By James Fletcher
Few South Florida landmarks have endured as long as the Lauderdale Marina. Easy to spot on the western banks of the waterway, it virtually is impossible to travel south on the Intracoastal without passing this prominent waterfront property, lined with nautical-themed buildings and massive mega-yachts moored at its slips. Day and night, folks of all ages gather to feed the giant tarpon fish that live below the docks.
Founded in 1948 by Bob Cox, who later served two terms as Fort Lauderdale mayor, Lauderdale Marina has become a focal point in the city’s short history. The numerous thriving businesses at the marina still are primarily owned and operated by members of the Cox family, with several having become landmarks in their own rights, such as Boston Whaler dealership, Drum Realty and 15th Street Fisheries restaurant.
The famous fuel dock and dock store have been serving boaters for the past 65 years. This is the point of entry for many who come to the marina, just as it was all those years ago. Out for a day on the water? Well, you’ll likely fill up at Lauderdale Marina.

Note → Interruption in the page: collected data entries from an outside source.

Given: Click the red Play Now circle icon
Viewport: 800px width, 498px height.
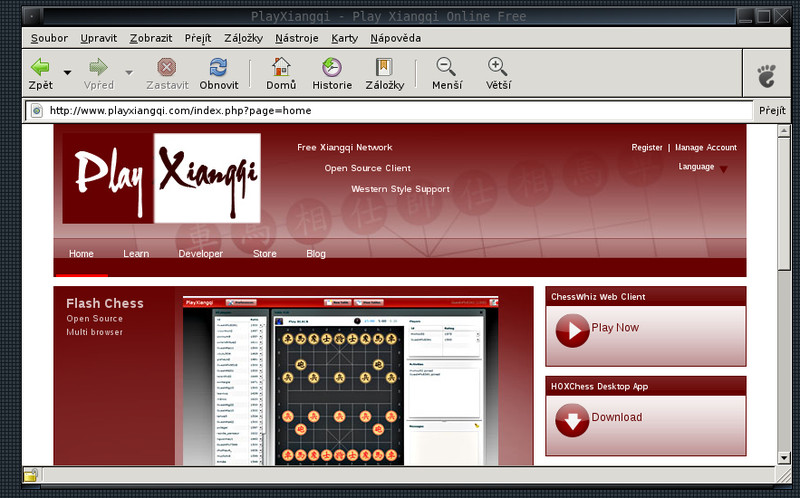Looking at the screenshot, I should pos(572,330).
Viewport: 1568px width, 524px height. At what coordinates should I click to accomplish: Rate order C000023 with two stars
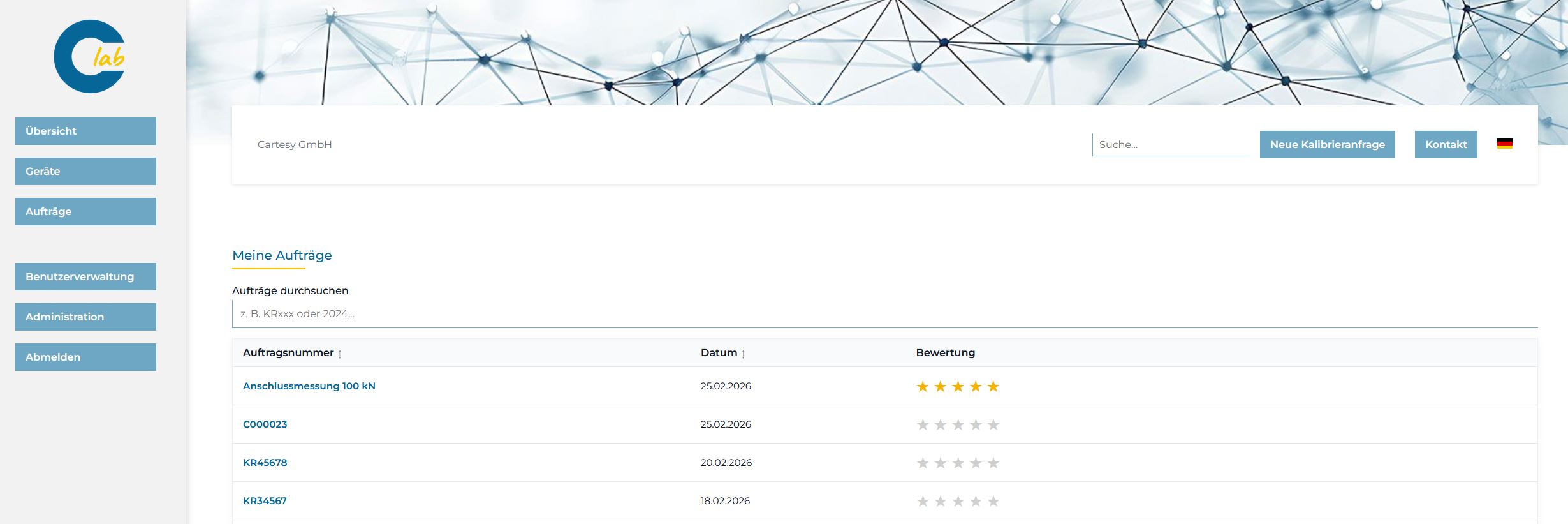click(x=940, y=425)
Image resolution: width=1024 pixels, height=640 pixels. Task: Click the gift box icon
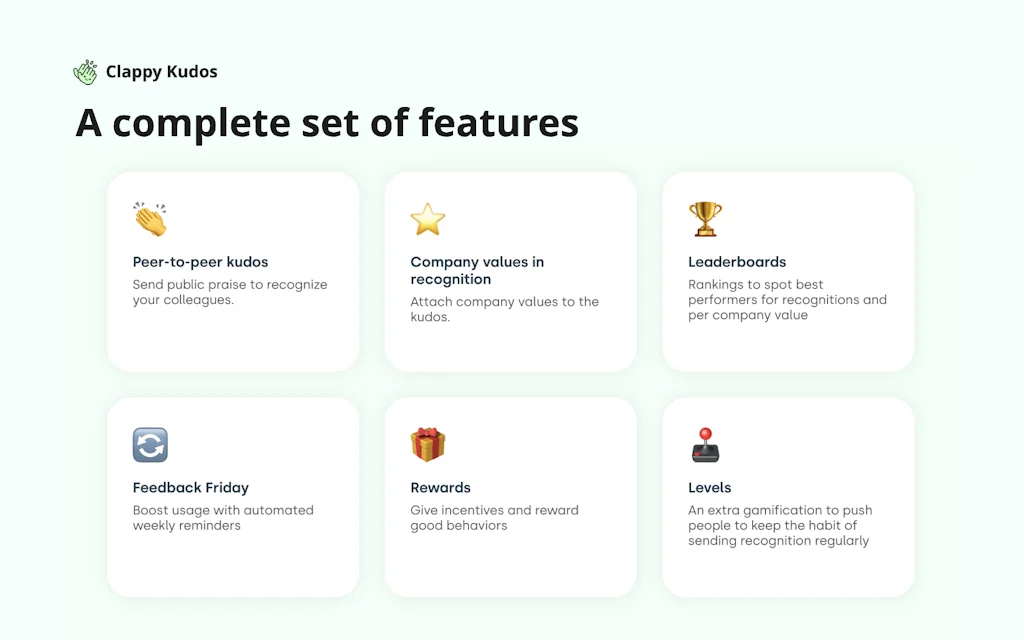pyautogui.click(x=428, y=445)
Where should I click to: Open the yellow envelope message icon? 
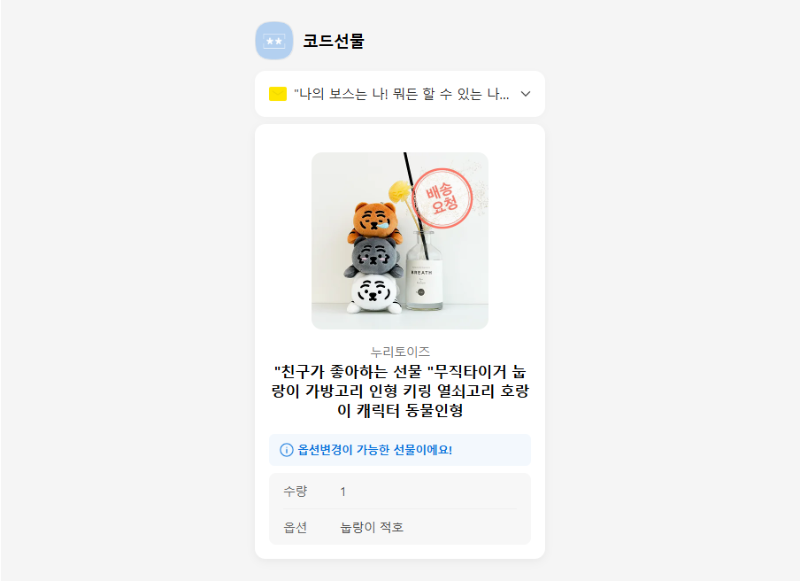tap(278, 94)
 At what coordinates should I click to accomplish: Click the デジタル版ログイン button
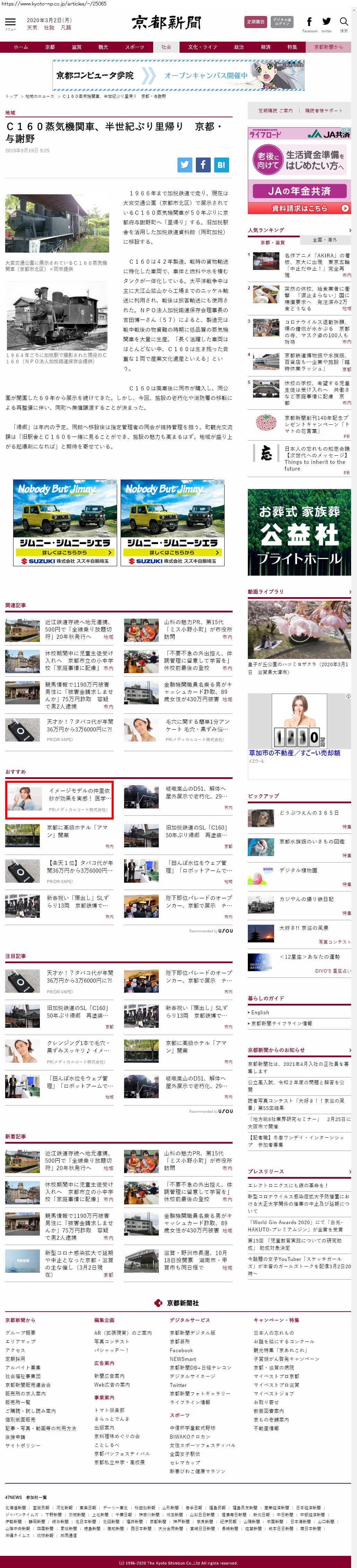coord(281,22)
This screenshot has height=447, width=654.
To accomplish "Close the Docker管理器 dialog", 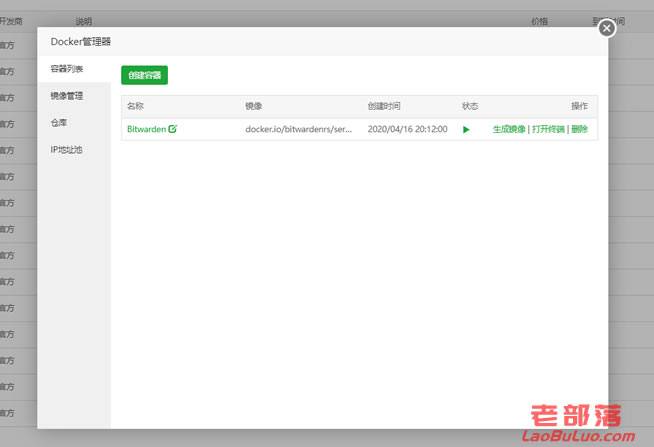I will click(x=606, y=29).
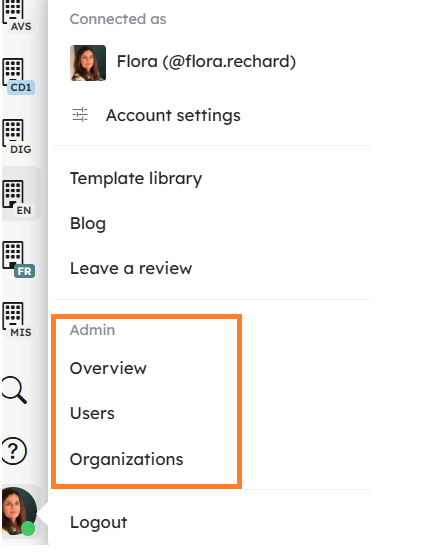Switch to the AVS organization icon

tap(18, 16)
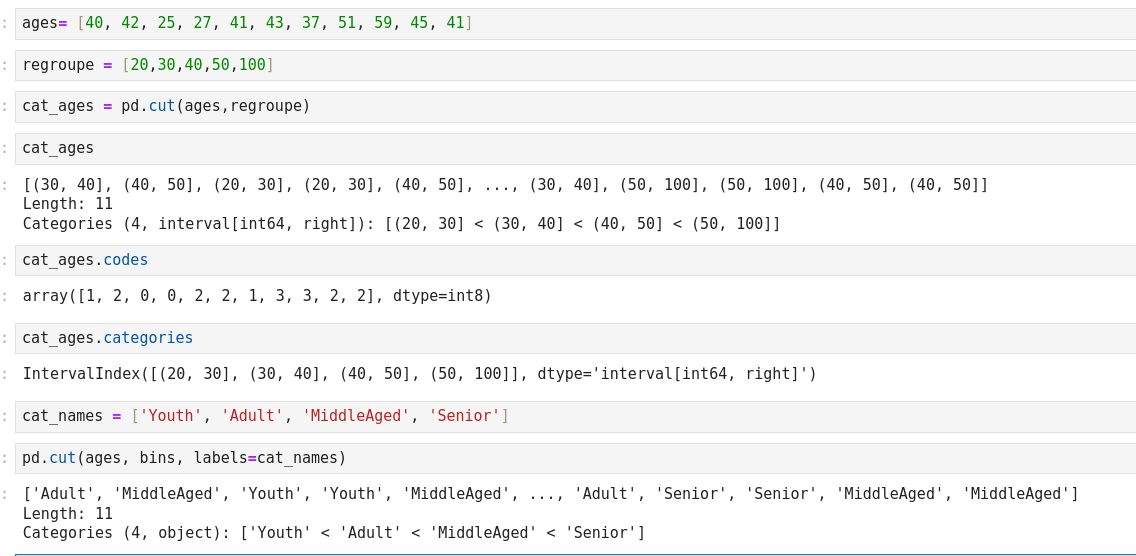Click the Categories interval[int64, right] output line
Screen dimensions: 1136x556
pyautogui.click(x=401, y=223)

The historic photo presented here is from 1949 and was photographed for a Gulf Oil promotional piece staged on the marina’s fuel dock overlooking Harbor Beach across the waterway. Gulf Oil hired J. Walter Thompson, a New York advertising agency, to photograph Lauderdale Marina for a promotional brochure produced that year. The marina was Gulf Oil’s top marine fuel account in South Florida. This image epitomizes that bygone era, yet Lauderdale Marina still exudes the same Old Florida nautical charm it has for the past six and a half decades. It’s a living piece of Fort Lauderdale history.